Saved data entries:
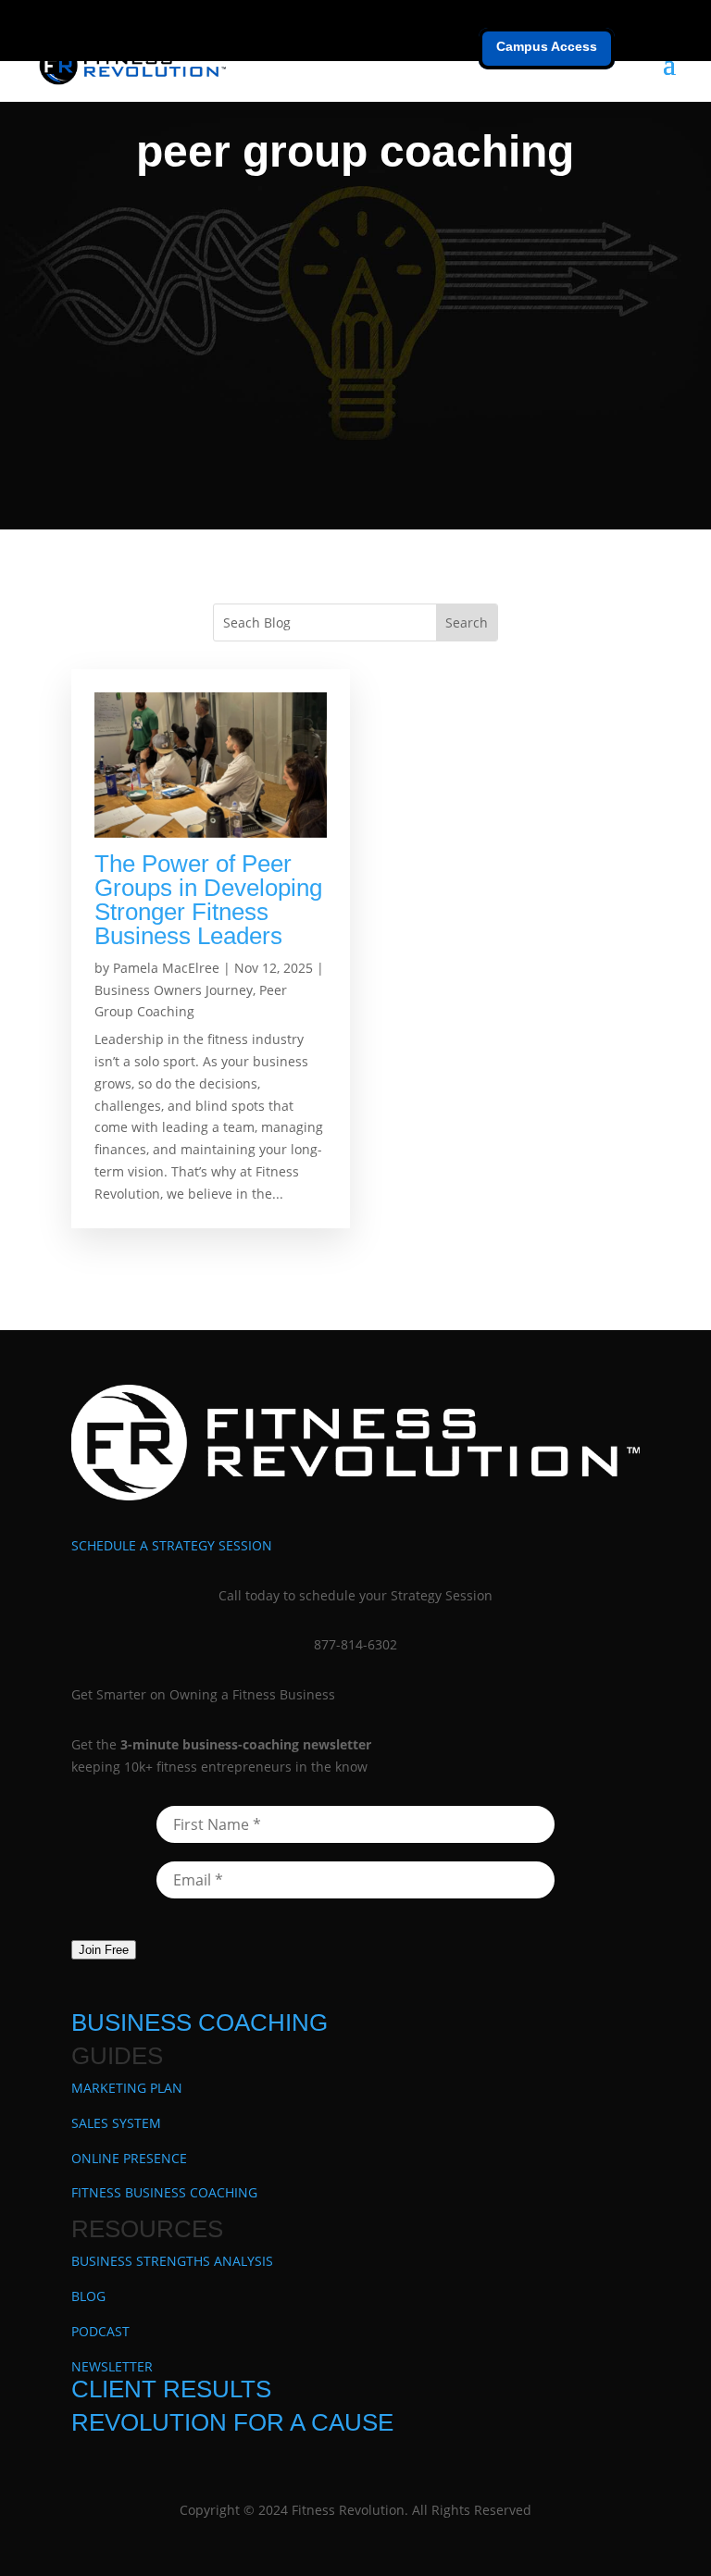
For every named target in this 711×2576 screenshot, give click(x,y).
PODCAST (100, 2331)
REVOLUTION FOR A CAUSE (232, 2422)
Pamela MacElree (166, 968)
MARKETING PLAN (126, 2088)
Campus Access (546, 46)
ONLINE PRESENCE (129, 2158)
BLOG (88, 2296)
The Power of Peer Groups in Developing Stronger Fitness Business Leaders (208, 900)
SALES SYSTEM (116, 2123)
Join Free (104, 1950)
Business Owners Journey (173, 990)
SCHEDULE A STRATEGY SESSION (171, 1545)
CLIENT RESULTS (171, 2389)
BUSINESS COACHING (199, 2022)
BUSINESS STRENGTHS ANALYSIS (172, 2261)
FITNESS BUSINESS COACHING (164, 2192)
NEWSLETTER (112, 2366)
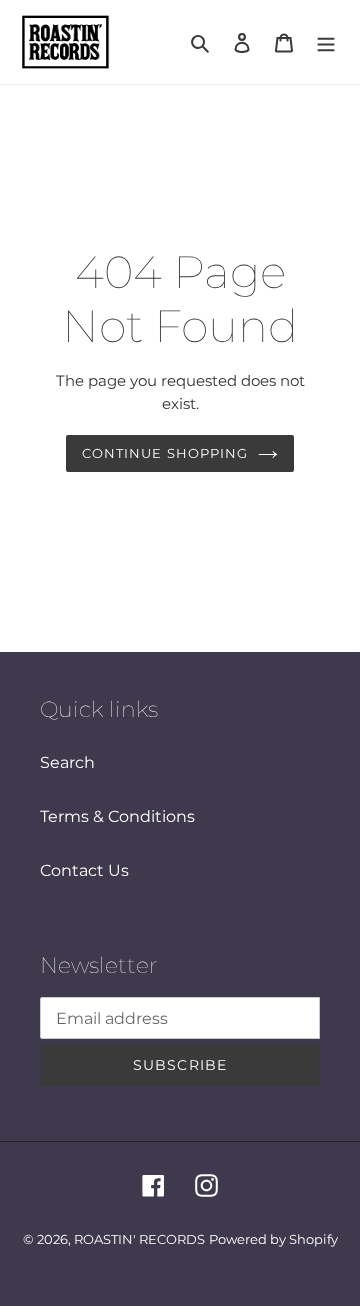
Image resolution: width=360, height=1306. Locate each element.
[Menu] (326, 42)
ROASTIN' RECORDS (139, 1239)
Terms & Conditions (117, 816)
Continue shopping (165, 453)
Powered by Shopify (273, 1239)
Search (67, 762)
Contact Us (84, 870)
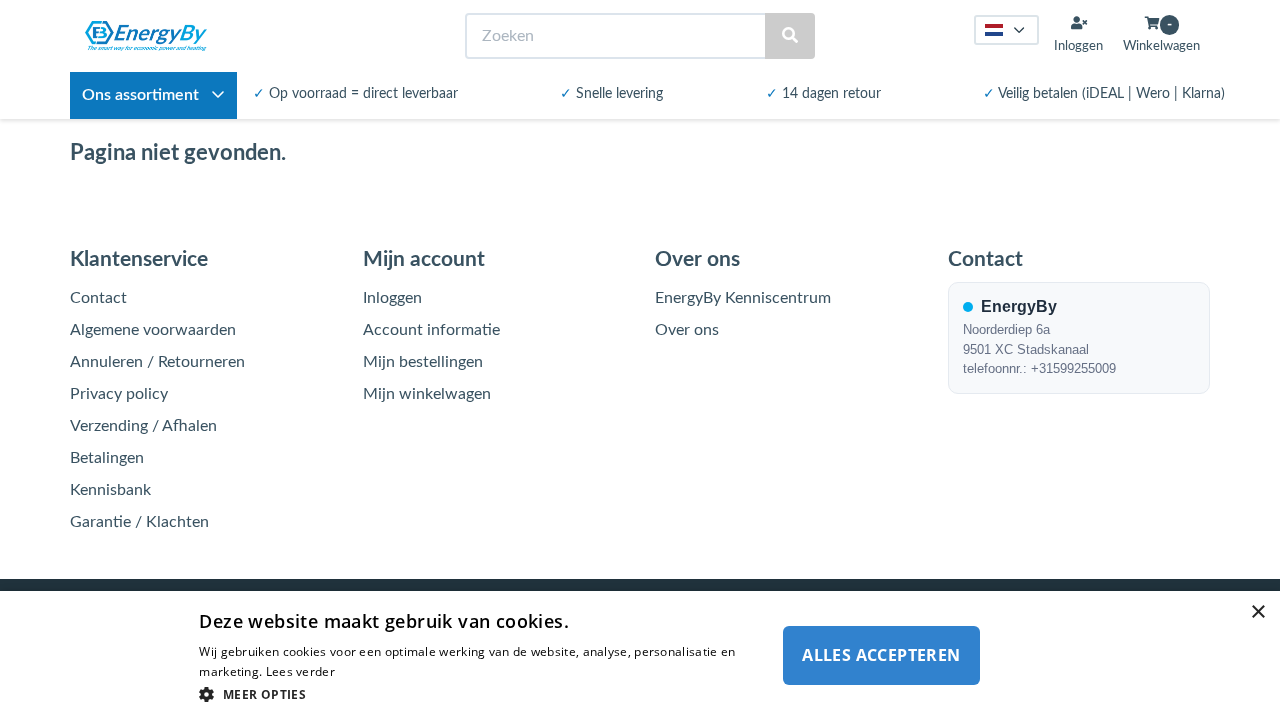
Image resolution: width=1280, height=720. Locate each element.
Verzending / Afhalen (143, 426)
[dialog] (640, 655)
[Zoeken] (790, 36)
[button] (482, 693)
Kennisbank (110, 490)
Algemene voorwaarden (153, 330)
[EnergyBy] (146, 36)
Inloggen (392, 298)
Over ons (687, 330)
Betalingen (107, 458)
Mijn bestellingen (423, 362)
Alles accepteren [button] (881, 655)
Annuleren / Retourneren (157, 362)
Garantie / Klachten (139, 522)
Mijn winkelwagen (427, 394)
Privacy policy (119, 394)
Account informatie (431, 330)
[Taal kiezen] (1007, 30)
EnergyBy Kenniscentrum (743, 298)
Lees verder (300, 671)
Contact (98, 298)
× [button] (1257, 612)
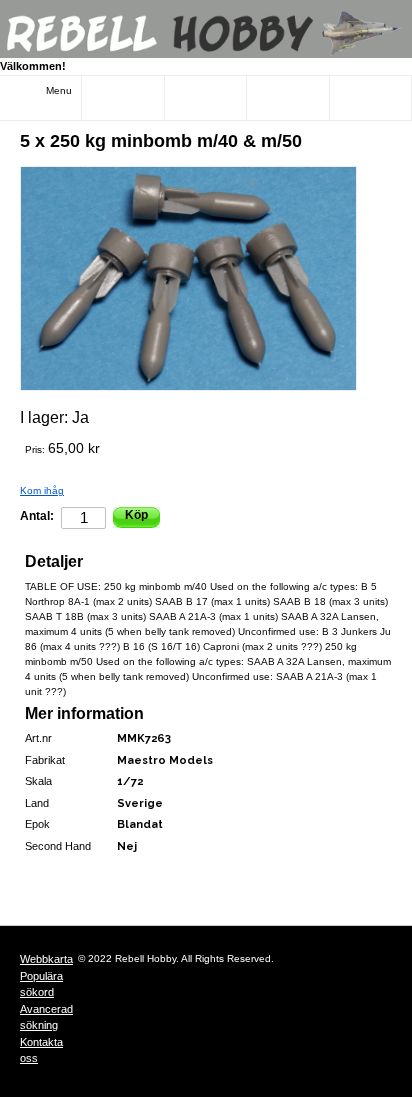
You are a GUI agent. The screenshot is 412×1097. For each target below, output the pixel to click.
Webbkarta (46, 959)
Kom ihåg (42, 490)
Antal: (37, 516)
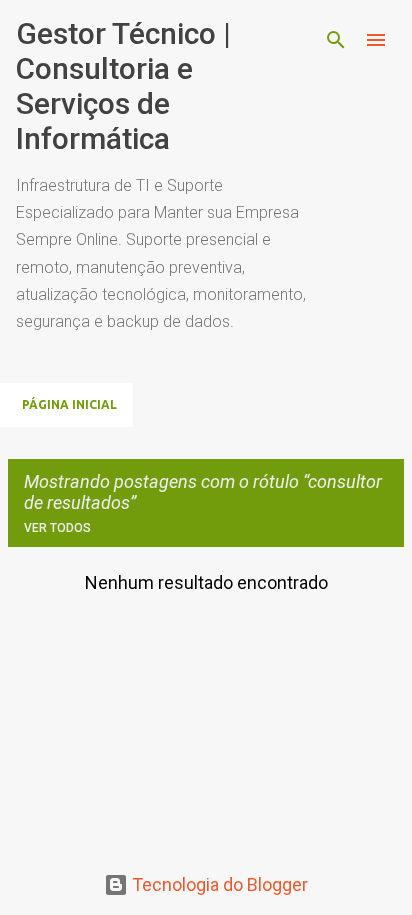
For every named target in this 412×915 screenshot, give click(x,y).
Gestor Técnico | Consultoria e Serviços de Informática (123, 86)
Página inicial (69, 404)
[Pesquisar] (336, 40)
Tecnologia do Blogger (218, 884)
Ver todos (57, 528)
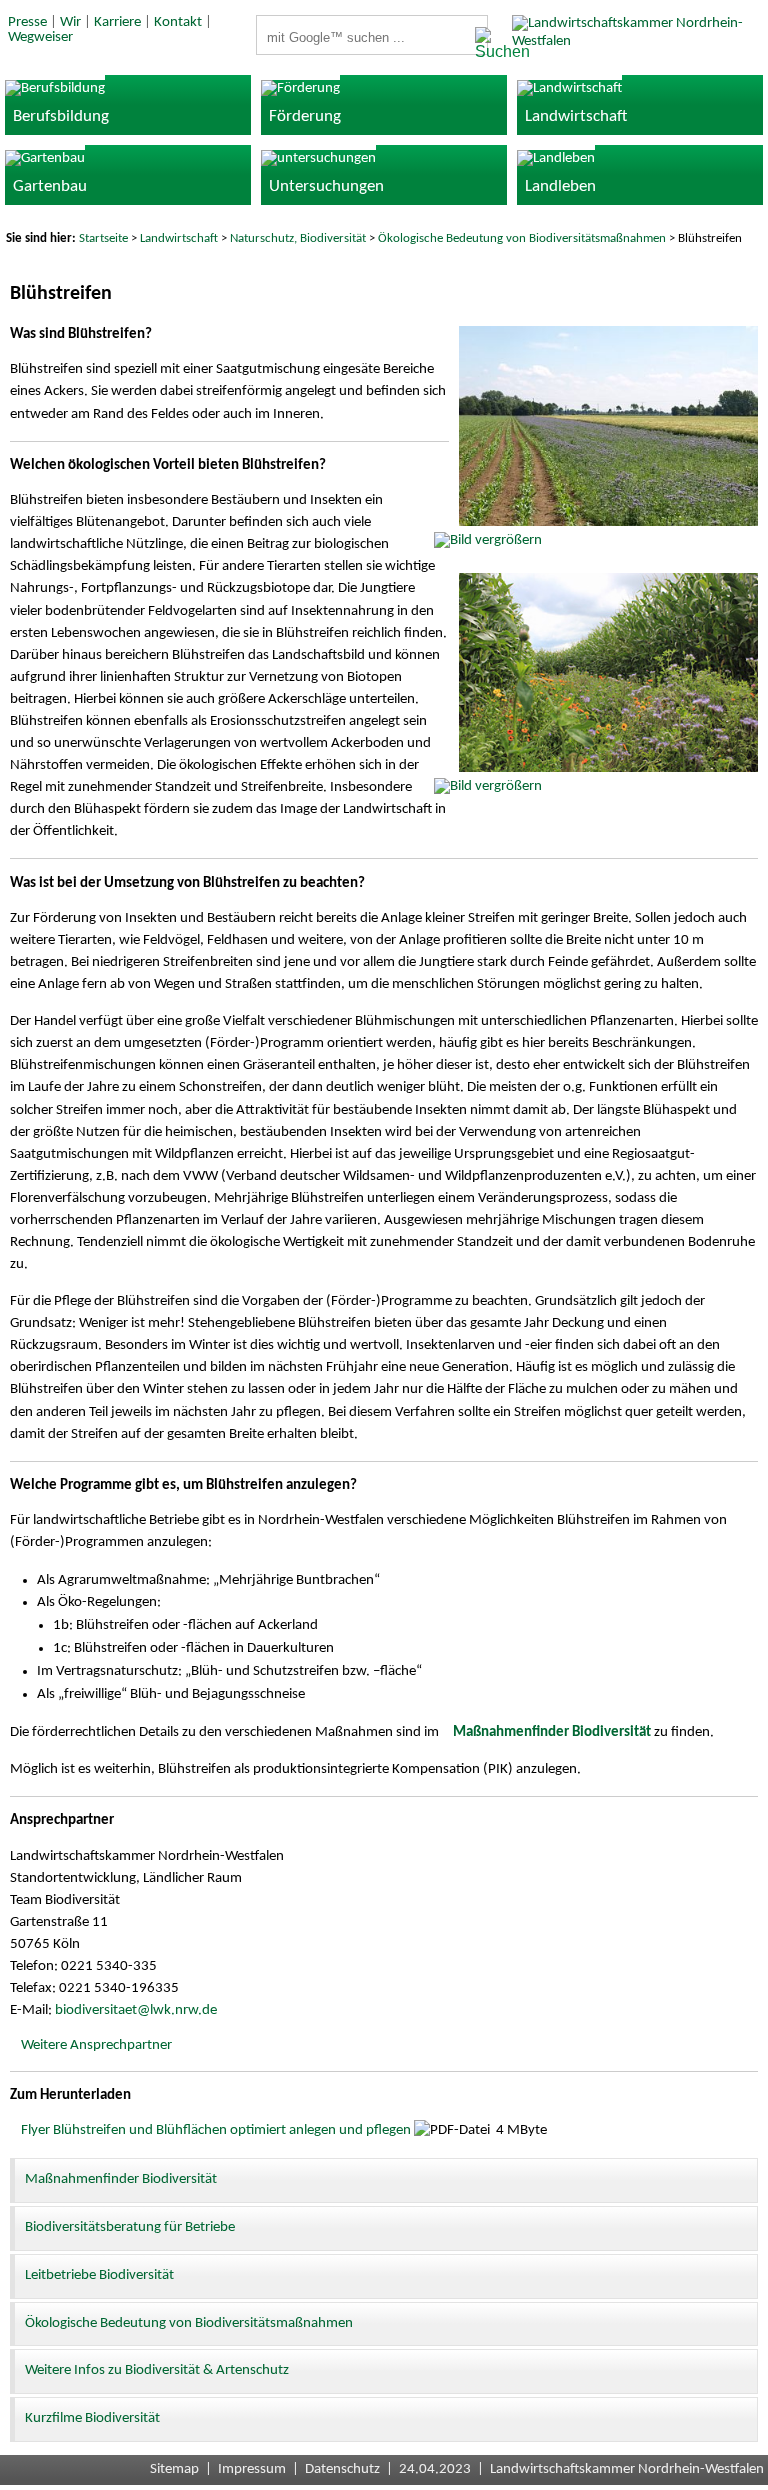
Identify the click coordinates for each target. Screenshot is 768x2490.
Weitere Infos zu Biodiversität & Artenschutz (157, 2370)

Work instruction
Leaving out the pictures, please transcribe exactly the lines from the one that holds "[Pesquisar] (336, 40)" through the last line of the entries above, both included.

Worked solution
[Pesquisar] (336, 40)
Tecnologia do Blogger (218, 884)
Ver todos (57, 528)
Identify the click coordinates for each target. Screenshot is 768x2490.
Weitere Infos zu Biodiversität & Artenschutz (157, 2370)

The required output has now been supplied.